COVID-19 shutdown creates difficulties for SHHS post-grad adviser

Scott Swanson

At this time of the year, Kristin Adams typically sits in her Career Center office at Sweet Home High School, in front of a proverbial revolving door.

‘She counsels, cajoles, challenges high school seniors who are applying for scholarships, considering military service, choosing a college or otherwise making decisions about what they’re going to do after graduation. Some she’s simply shepherding to a diploma.

This spring it’s a whole new ballgame. Teens aren’t stopping in for help because they can’t, and her main connections with her remote charges are digital.

“It is much more difficult, this time around,” Adams said last week. “A lot of seniors have been given the green light that they’re done. They’re not focused on scholarships.”

Senior counselor Julia Weist “worked really hard during the school year,” making sure students were set up for FAFSA grants and financial aid, particularly those who are planning to attend Linn-Benton Community College. When the coronavirus shutdown hit, a lot of those students were off to a good start.

But Adams said she and colleagues typically meet with students to go over their financial aid award and other remaining steps. That’s where COVID-19 has taken its toll.

“It’s been horrific, helping kids with that,” she said. “Usually, I can bring them in and we can go over it on the computer and go over it, step by step, get the documents together. There would be an ‘aha’ moment, when they figured it out.”

══════════════════════════════

• [WORK ORDER 1] Copy the article about the Sweet Home High School adviser from "COVID-19 shutdown creates" up to and including "to a diploma.".
• [WORK ORDER 2]
Answer these questions from the article about the Sweet Home High School adviser.
(a) In which office at Sweet Home High School does Kristin Adams typically sit?
(b) Who is the senior counselor?
(c) Which college does the article name as one that many students plan to attend?

══════════════════════════════

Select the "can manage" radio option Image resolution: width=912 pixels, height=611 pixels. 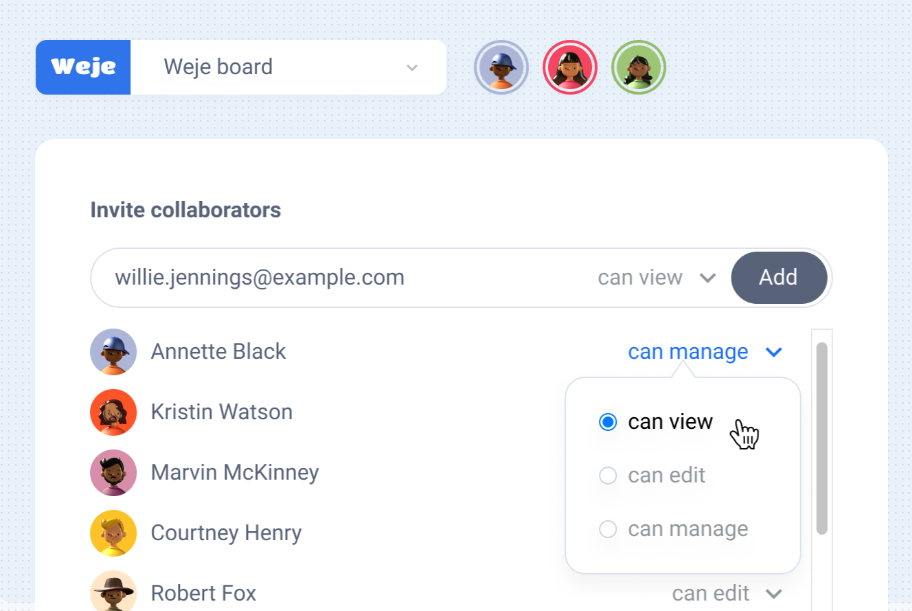pyautogui.click(x=673, y=529)
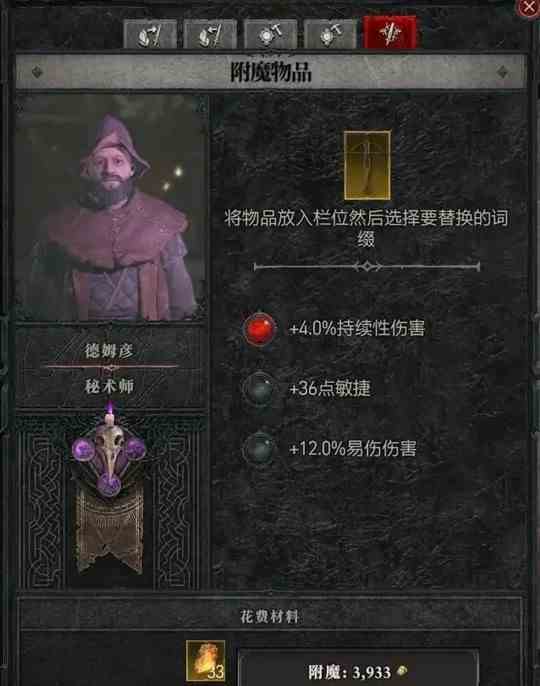Image resolution: width=540 pixels, height=686 pixels.
Task: Open the third gem-and-hammer tab
Action: [270, 34]
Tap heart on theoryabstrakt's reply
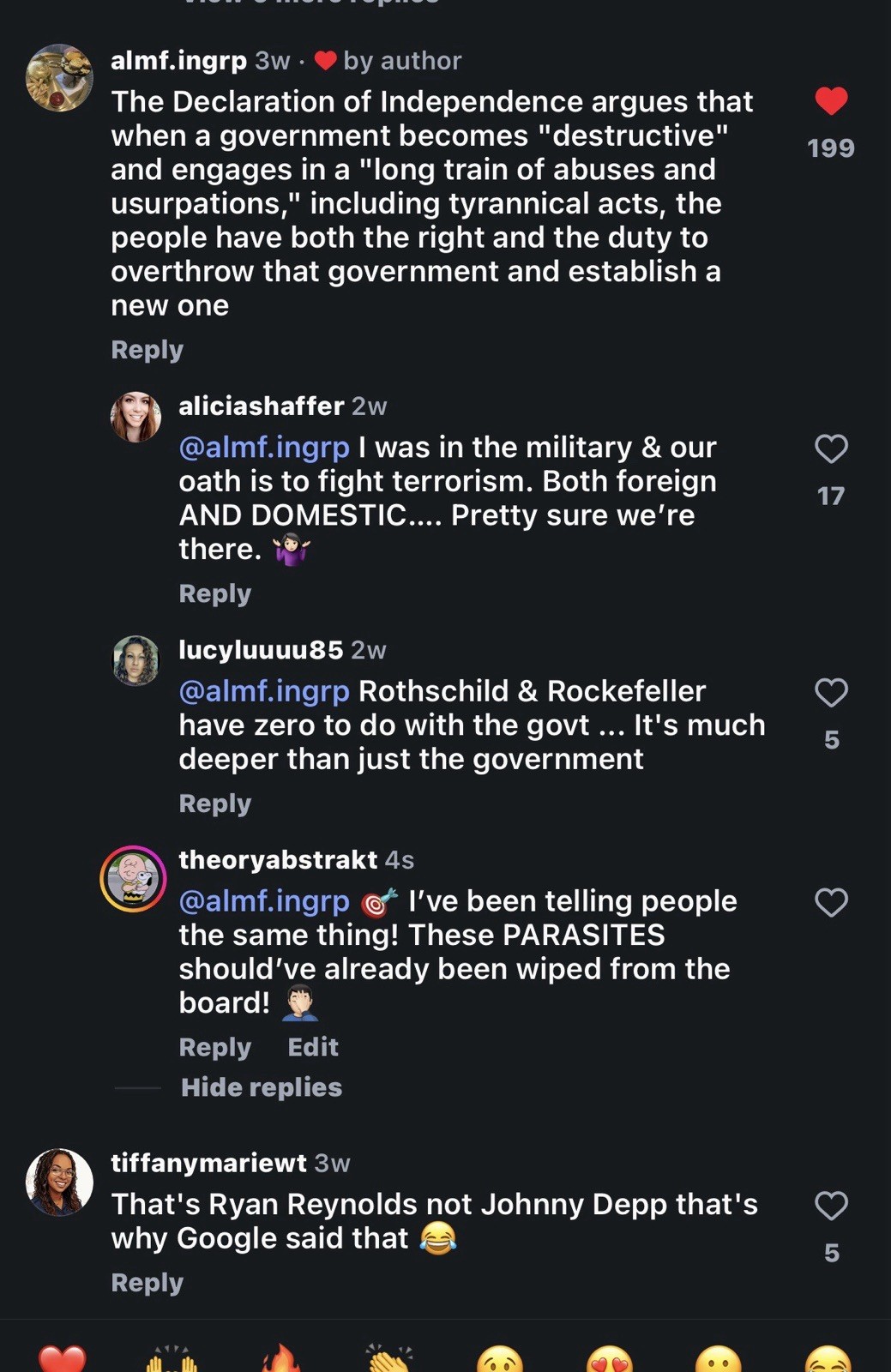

══════════════════════════════

• [RESPONSE 1]
COVID-19 shutdown creates difficulties for SHHS post-grad adviser

Scott Swanson

At this time of the year, Kristin Adams typically sits in her Career Center office at Sweet Home High School, in front of a proverbial revolving door.

‘She counsels, cajoles, challenges high school seniors who are applying for scholarships, considering military service, choosing a college or otherwise making decisions about what they’re going to do after graduation. Some she’s simply shepherding to a diploma.

• [RESPONSE 2]
(a) The Career Center office
(b) Julia Weist
(c) Linn-Benton Community College